特に、株式会社と合同会社では設立にかかる費用や手続きが異なるため、どちらを選ぶべきか迷うこともあるでしょう。この記事では、法人設立に関する基本的な費用の相場を解説し、資本金の設定や維持費を含め、費用を抑えるための具体的な方法を紹介します。これから起業を考えている方にとって、最適な選択肢を見つける手助けをいたします。
また、法人設立後に必要となる維持費や税金についても触れ、長期的な視点での費用管理の重要性をお伝えします。飲食店の開業を目指す方々には、特に役立つ情報を提供し、起業の現実味を確認する一助となることを目指します。さあ、一緒に法人設立の第一歩を踏み出してみましょう。
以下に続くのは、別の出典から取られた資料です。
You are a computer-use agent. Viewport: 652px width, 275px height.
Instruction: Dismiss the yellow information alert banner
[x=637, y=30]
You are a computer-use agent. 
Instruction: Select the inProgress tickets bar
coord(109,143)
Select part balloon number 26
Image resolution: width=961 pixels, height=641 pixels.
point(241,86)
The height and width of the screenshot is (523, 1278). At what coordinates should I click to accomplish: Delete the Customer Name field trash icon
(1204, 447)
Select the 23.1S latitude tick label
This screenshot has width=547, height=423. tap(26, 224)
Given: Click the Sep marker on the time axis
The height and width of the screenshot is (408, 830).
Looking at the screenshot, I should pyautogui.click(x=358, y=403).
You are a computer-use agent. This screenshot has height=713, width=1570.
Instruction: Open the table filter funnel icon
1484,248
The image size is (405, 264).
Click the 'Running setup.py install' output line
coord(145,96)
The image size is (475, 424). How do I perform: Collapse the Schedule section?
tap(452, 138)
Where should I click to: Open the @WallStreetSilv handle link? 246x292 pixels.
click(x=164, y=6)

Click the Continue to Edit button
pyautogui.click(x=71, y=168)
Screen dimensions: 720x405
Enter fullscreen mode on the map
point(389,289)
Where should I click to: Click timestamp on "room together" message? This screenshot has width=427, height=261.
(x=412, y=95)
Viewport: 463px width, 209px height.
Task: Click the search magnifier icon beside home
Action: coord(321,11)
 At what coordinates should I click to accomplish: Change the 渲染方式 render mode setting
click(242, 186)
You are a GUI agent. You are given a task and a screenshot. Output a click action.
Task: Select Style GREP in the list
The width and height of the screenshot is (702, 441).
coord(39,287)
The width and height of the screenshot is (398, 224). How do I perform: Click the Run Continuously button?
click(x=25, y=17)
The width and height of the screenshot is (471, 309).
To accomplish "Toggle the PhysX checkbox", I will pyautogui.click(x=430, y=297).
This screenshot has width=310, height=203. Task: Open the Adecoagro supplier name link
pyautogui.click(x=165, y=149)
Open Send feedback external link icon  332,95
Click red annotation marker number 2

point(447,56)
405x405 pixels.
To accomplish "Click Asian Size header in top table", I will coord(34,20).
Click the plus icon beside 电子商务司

開業の基本についてはこちらの記事で詳しく解説しています。
開業とは?起業・独立との違いや必要な準備・手続きを徹底解説!目次
法人(会社)設立にかかる費用とは?株式会社と合同会社で異なる?
法人を設立する際には、さまざまな費用が発生します。特に株式会社と合同会社では、設立にかかる費用や手続きが異なります。このパートは、法人設立を考えている方が、どのような費用が必要かを理解し、適切な選択をするための情報を提供します。
資本金
資本金とは、会社を設立する際に必要となる基本的な資金のことです。株式会社の場合、資本金は会社の信用力や事業の規模を示す重要な要素となります。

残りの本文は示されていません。